In this study we present a new model for silicon chemistry in the MLT, based on a number of recent laboratory kinetic studies of Si, SiO, and Si+ [Eyet et al., 2010; Gómez Martin et al., 2009a; Gómez Martin et al., 2009b; Gómez Martín and Plane, 2011]. We have also used theoretical calculations to show that the likely fate of SiO2 in the MLT is a two‐step hydration to silicic acid. Si(OH)4 appears to be a very stable sink for silicon, whose likely fate is polymerization with metal oxides and hydroxides to form MSPs. The new model is therefore a significant advance on the previous work of Fritzenwallner and Kopp [1998].
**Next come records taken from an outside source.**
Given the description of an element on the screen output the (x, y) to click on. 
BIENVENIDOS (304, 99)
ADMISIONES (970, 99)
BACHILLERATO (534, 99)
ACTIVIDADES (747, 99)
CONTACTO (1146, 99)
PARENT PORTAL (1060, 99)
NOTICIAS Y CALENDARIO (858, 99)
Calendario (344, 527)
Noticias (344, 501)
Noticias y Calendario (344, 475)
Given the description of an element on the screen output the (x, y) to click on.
Inclusion of this new silicon chemistry model in the 3‐D atmospheric model WACCM has revealed a number of interesting contrasts with other well‐known meteoric species such as Na and Fe. First, the counterpart of the Na and Fe layers is a layer of SiO, which is predicted to peak around 97 km. Second, the only route to ionize neutral silicon species appears to be charge transfer between SiO and O2 +, whereas metal atoms can also charge transfer with NO+ and undergo relatively fast photoionization [Plane et al., 2015]. The silicon oxide ions also undergo neutralizing reactions with O3 (Figure 2 and (R11) and (R15) in Table 1), which do not occur in the case of other meteoric species (e.g., Fe+ and FeO+). It is therefore particularly striking that Si+ has consistently been observed to be the major meteoric ion around 110 km. Since Fe+ and Mg+ should be the major forms of these two metals at 110 km [Feng et al., 2013; Langowski et al., 2015], this implies that the relative injection rate of Si from meteoric ablation, compared to metals such as Fe and Mg, is significantly larger than expected based on their relative chondritic abundances. This surprising observation is not yet fully explained. Finally, the global abundances of SiO and Si(OH)4 show clear evidence of the seasonal meteoric input function, which is seen to a much smaller extent in the case of other meteoric reservoir species such as FeOH [Feng et al., 2013], NaHCO3 [Marsh et al., 2013], and Mg(OH)2 [Langowski et al., 2015].